#### THE TASK:
Repeat, exactly as written, the lines from the one with "Viewport: 1200px width, 810px height." to the final line of the listing, and keep every picture out.
*** Block opens ***
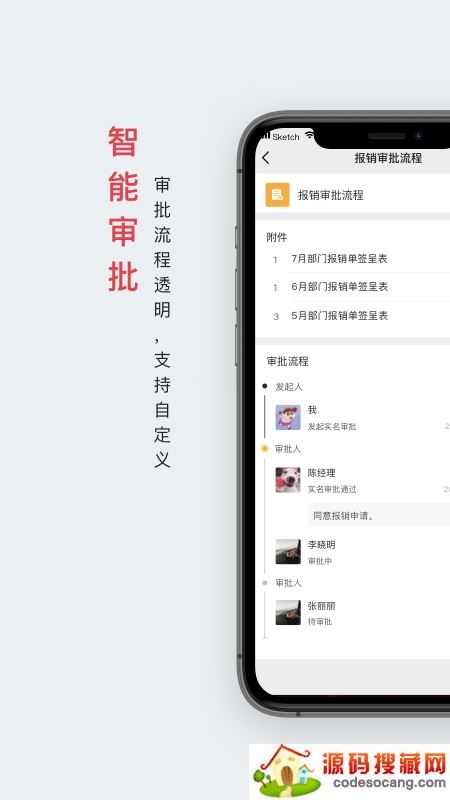Click the 源码搜藏网 house logo

[284, 770]
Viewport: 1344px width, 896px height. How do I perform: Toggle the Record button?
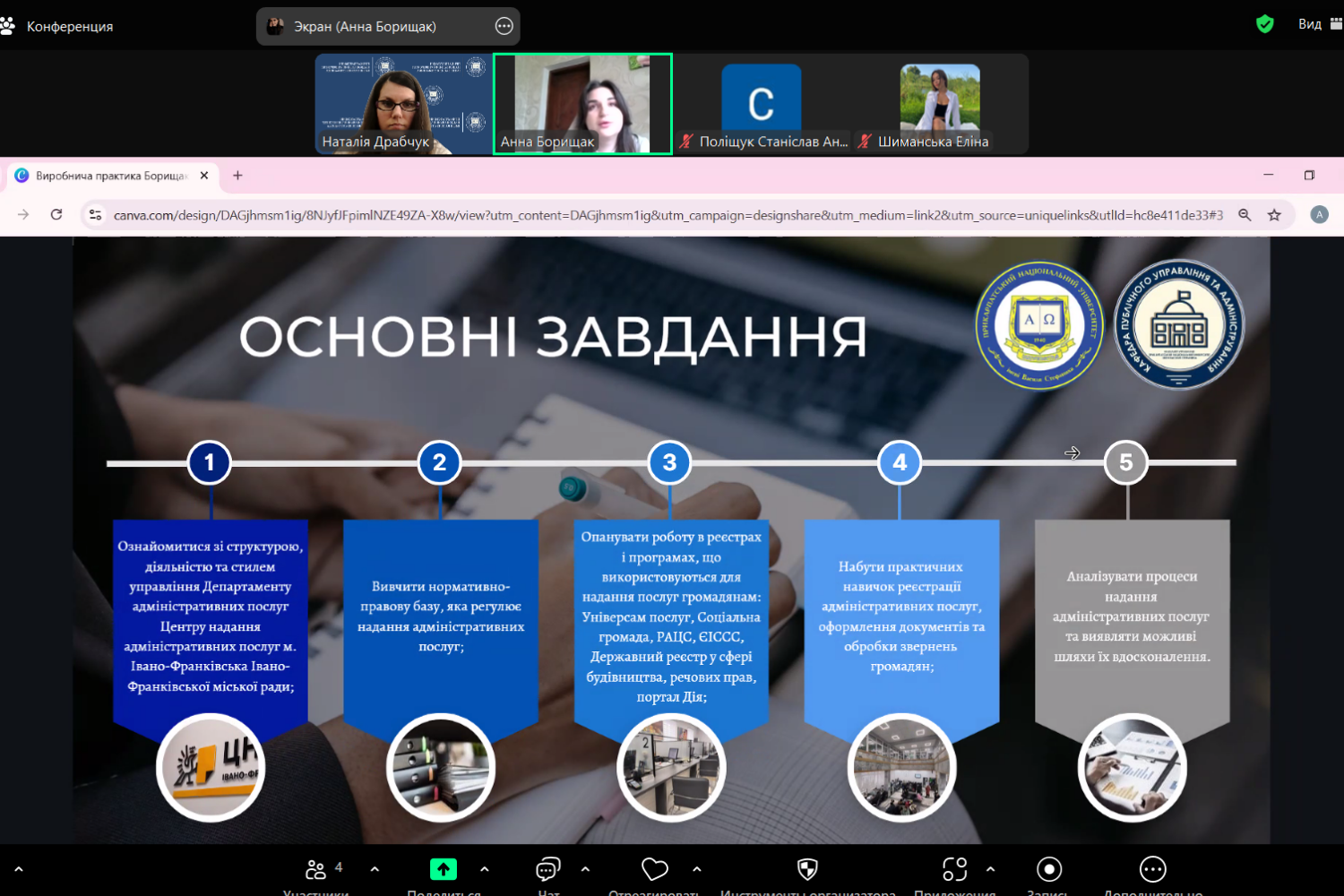(x=1048, y=869)
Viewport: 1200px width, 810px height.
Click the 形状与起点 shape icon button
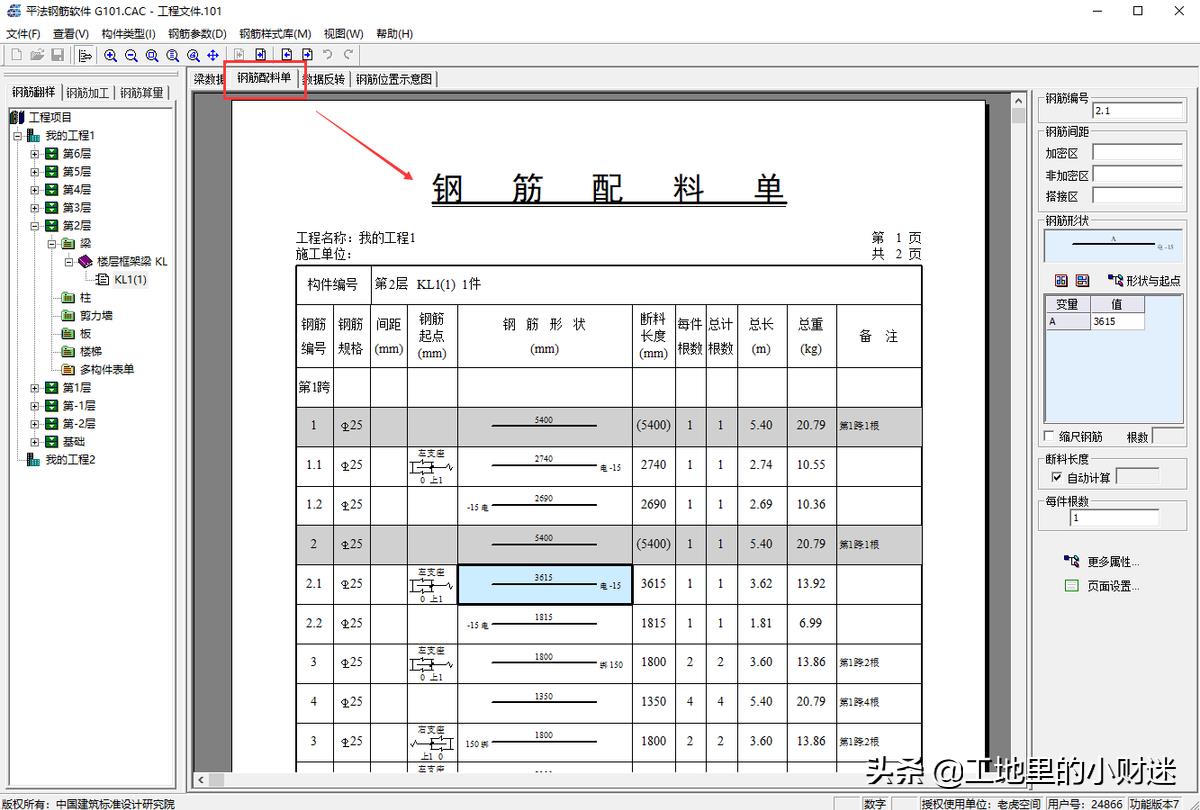(1144, 281)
*** Block closes ***
#### ANSWER FOR THE TASK:
Viewport: 1200px width, 810px height.
Click the 形状与起点 shape icon button
(1144, 281)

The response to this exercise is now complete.